John Currin's paintings are catnip for art historians.
In terms of style, substance and composition, as well as scale, palette and paint handling, the roots of Currin's 11 pictures at Gagosian Gallery run back to Northern European painting from the 16th and 17th centuries. To get there they travel a meandering path through Italian Mannerism, French Neo-Classicism and what the Nazis called degenerate art — just about anything ambiguous enough to require viewers to think for themselves.
The more you know about the Old Masters — and the various ways their works have been reinterpreted over the last couple of centuries — the more you'll see in Currin's modestly scaled paintings of bare- and half-naked women. Jan Van Eyck, Jean-Honore Fragonard, Otto Dix, Lucas Cranach, Nicolas Poussin and Michelangelo Caravaggio come to mind.
That's a dizzying mixture of heavyweight painters, each of whose oeuvres is profoundly different — in tone, feel and philosophy — from the others.
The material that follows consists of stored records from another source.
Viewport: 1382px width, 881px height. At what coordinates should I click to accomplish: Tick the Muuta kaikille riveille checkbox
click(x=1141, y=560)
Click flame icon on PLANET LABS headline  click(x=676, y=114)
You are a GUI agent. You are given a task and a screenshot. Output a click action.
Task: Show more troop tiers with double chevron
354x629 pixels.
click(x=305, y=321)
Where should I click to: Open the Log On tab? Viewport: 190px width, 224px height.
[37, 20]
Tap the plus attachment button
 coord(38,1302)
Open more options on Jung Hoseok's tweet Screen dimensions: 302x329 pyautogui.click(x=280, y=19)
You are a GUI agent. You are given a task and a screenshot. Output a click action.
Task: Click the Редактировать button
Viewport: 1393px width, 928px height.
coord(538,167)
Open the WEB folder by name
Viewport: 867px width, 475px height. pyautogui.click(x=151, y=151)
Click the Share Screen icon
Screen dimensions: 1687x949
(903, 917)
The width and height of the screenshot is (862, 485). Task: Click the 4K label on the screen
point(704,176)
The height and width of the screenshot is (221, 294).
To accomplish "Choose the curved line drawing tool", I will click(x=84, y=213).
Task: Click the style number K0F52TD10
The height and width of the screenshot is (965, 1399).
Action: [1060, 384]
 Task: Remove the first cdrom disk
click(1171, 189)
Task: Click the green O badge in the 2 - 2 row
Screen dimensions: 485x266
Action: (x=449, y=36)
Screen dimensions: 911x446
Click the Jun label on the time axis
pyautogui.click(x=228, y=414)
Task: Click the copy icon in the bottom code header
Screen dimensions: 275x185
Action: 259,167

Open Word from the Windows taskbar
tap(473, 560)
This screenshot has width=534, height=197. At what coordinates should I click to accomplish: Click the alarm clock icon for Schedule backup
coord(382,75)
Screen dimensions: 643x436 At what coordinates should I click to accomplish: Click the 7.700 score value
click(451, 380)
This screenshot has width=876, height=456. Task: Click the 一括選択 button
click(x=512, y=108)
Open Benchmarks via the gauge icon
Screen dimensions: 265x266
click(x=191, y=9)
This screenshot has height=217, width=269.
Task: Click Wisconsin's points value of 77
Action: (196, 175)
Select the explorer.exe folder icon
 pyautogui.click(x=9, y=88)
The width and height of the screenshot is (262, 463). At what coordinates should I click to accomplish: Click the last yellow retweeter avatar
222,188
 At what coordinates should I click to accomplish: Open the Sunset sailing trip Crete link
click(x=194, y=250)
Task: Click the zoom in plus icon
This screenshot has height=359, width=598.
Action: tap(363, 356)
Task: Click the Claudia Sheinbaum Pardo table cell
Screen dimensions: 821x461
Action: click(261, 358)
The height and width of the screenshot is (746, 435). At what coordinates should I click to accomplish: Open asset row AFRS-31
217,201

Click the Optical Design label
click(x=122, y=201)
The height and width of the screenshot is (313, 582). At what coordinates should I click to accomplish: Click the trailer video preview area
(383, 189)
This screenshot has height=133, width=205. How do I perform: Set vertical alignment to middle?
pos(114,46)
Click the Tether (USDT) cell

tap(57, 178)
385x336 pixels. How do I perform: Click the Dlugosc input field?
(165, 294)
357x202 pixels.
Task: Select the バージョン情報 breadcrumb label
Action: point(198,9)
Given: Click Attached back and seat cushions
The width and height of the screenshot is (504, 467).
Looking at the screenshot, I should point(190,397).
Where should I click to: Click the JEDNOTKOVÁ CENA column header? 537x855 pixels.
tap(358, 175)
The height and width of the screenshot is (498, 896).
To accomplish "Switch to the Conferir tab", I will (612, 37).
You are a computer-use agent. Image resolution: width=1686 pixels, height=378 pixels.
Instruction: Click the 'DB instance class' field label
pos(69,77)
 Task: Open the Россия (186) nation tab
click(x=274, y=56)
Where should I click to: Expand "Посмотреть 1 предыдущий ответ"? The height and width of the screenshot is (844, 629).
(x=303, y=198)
Currin amplifies the strange-bedfellow weirdness by including Norman Rockwell and Andrew Wyeth among the revered Europeans, their homegrown corniness adding significant kinkiness to the historical orgy.
Things get even weirder as Currin's queasy paintings embrace the past-its-prime imagery favored by many tenured faculty at backwoods art schools and second-rate universities. If that weren't enough, his reference-rich images also draw from porno movies from the 1970s, especially those made in Denmark.
Neither ironic nor straightforward, Currin's oils on canvas are curdled and perverse, both timely and twisted.
That brings them into the present, where they are catnip for critics. Over the last 20 years, Currin has been chastised for pandering to the appetites of sexist men who like to look at titillating pictures of sexy women.
You don't need to be an art historian or a critic to see that the paintings he has made over the last three years are peculiar and gripping, both unsavory and unavoidable in the ways they lay bare what is at stake when sex, power and pleasure collide and commingle.
Currin's paintings aren't sexy. Paint is applied frugally, almost stingily, as if it's in short supply and has to be stretched as far as possible. His canvases are coarsely woven. In some, blemishes are visible, the knobby, occasionally herringbone surfaces recalling burlap, trousers and other fabrics that have been repurposed as paintings.
The women in Currin's pictures are not beautiful, by any standard measure or stretch of the imagination. It's difficult not to empathize with them. I found myself identifying with some, particularly the ones who seem to be ill at ease in their settings, overly self-conscious about their poses and, most poignantly, uncomfortable in their own skins.
Many seem to be going through the motions — acting out fantasies that are not theirs. Acutely aware that they are playing a role, Currin's impossibly proportioned women recall Cindy Sherman's great photographs of herself posing as small-town women pretending to big-city babes.
In a sense, that is what Currin is up to in his paintings. He mimics the Old Masters to register the distance between their times and ours.
A connoisseur of awkwardness, Currin makes you feel it in his sitters, in your gut and in your head, where it sticks like a pop song that won't stop.